Given instruction
Write out the records below word for word, from the line containing "Image resolution: width=800" through the end of the records. Leave out the pictures.

Input records
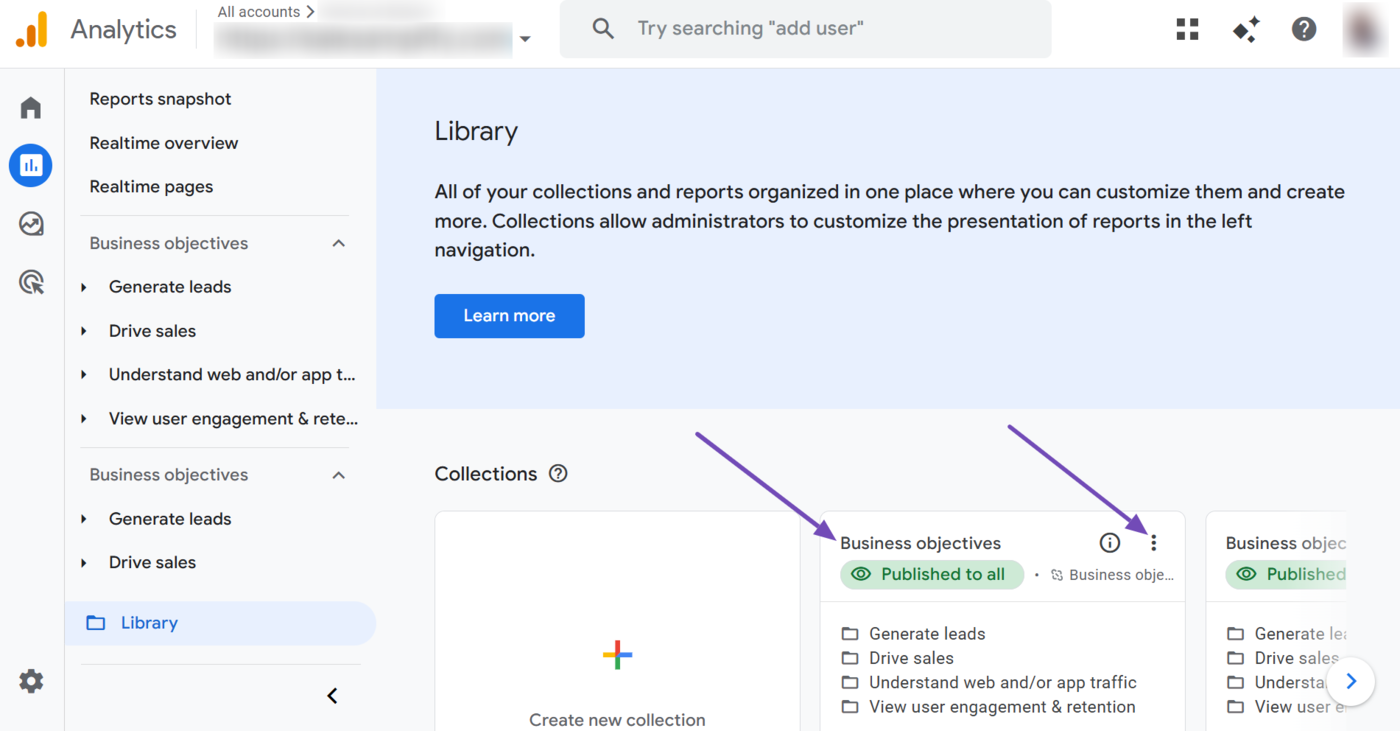Click inside the search bar

[805, 28]
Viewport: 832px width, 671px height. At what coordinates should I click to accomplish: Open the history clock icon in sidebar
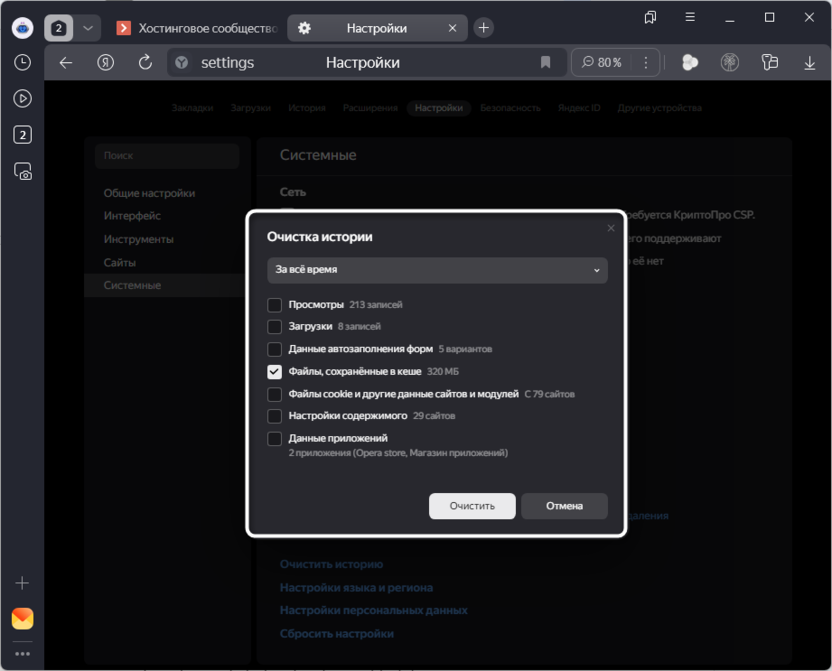point(22,62)
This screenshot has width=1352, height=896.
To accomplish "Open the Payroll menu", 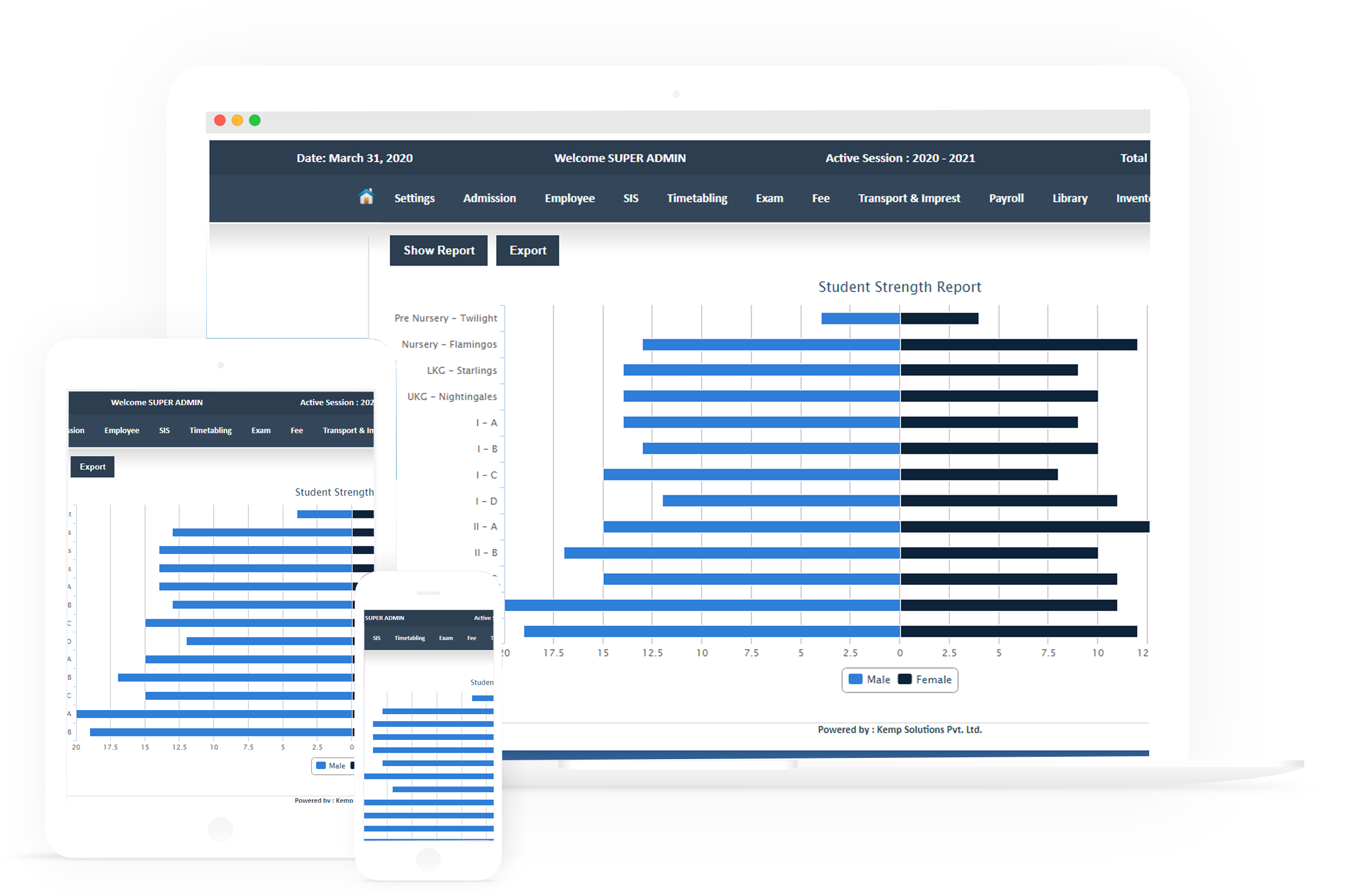I will click(x=1006, y=199).
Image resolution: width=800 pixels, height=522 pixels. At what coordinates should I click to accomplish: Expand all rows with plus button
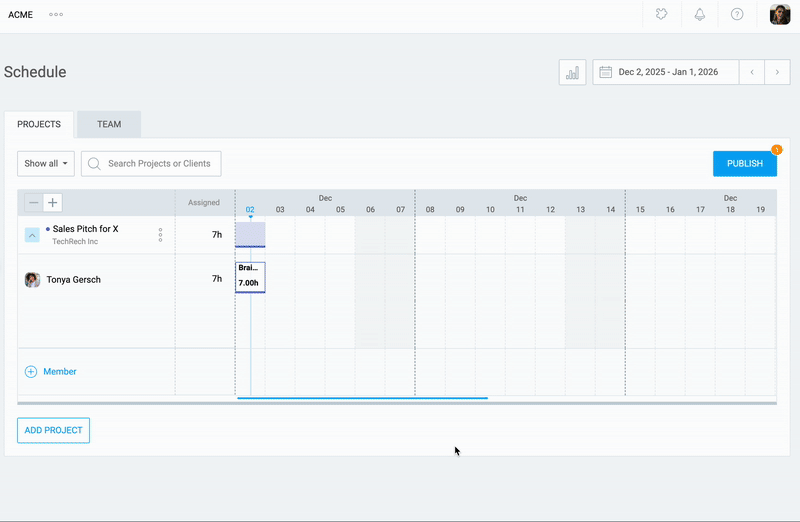click(x=53, y=203)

Response to the exercise
Image resolution: width=800 pixels, height=522 pixels. At what coordinates should I click to accomplish: Expand all rows with plus button
click(x=53, y=203)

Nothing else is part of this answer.